◆ **What the task asks**: Instruction for the data below: set down exactly the lines from the line with "The height and width of the screenshot is (834, 944)." to the line with "The image size is (736, 515).", inclusive, and no others.

◆ **Collected data**:
# # # # #

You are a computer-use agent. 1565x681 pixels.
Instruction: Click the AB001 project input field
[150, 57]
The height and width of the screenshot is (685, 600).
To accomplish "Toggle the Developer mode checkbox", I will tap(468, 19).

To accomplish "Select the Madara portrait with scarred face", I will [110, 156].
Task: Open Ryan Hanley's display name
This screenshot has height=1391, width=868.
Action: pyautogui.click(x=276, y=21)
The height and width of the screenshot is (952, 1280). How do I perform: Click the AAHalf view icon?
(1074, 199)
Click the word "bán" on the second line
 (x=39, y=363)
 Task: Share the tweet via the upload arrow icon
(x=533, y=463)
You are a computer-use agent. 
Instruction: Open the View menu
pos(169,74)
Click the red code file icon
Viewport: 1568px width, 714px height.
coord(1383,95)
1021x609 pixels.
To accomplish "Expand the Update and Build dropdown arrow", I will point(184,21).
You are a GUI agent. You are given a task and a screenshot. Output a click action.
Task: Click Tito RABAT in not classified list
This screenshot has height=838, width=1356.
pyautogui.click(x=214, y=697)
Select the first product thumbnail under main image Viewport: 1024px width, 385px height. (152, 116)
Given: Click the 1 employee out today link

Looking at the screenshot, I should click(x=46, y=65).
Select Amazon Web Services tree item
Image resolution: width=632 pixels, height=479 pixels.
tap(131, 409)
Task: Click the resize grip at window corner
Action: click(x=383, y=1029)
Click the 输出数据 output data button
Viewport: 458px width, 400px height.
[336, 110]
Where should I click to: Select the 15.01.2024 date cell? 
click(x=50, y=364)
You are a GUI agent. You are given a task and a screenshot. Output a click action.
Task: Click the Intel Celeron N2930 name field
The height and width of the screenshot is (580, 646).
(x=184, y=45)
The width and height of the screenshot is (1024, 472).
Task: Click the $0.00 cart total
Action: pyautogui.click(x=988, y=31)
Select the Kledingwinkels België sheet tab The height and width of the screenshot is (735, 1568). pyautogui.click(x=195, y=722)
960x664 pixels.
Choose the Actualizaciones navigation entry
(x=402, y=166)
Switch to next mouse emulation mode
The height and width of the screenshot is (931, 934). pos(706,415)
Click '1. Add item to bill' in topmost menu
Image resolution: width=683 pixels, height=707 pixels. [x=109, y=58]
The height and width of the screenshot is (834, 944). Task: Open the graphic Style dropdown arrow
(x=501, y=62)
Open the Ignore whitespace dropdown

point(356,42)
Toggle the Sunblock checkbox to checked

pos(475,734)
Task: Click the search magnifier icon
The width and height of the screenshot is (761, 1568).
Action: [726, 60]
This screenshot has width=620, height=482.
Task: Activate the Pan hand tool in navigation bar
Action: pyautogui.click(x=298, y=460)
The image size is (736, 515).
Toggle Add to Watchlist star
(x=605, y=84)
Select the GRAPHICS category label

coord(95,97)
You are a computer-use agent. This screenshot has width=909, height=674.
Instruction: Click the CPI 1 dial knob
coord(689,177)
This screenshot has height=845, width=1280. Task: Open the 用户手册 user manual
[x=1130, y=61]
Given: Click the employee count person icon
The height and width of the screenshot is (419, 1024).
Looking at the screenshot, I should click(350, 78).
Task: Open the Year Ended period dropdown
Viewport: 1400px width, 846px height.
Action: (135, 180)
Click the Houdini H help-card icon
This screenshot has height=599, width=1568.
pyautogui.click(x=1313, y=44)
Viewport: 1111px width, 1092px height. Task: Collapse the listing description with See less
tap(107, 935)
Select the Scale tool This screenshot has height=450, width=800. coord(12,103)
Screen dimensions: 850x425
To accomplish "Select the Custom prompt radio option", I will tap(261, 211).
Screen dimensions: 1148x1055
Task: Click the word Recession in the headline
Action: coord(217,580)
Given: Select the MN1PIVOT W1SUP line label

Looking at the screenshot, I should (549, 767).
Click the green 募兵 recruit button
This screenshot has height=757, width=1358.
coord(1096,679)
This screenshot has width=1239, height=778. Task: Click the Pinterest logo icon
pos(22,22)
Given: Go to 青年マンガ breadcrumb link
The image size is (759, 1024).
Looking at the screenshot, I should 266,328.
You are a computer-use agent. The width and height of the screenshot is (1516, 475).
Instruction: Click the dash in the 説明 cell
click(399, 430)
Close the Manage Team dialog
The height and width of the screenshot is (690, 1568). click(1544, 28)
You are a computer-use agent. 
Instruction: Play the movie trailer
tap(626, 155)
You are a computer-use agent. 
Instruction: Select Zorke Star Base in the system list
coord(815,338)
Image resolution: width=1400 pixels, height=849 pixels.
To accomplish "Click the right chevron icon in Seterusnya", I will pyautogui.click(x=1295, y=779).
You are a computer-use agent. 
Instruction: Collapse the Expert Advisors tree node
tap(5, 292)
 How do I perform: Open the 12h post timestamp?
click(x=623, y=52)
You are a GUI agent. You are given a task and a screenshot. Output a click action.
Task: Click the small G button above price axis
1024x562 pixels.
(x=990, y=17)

# # # # #

◆ **Response**:
The height and width of the screenshot is (834, 944). Task: Open the graphic Style dropdown arrow
(x=501, y=62)
Open the Ignore whitespace dropdown

point(356,42)
Toggle the Sunblock checkbox to checked

pos(475,734)
Task: Click the search magnifier icon
The width and height of the screenshot is (761, 1568).
Action: [726, 60]
This screenshot has width=620, height=482.
Task: Activate the Pan hand tool in navigation bar
Action: pyautogui.click(x=298, y=460)
The image size is (736, 515).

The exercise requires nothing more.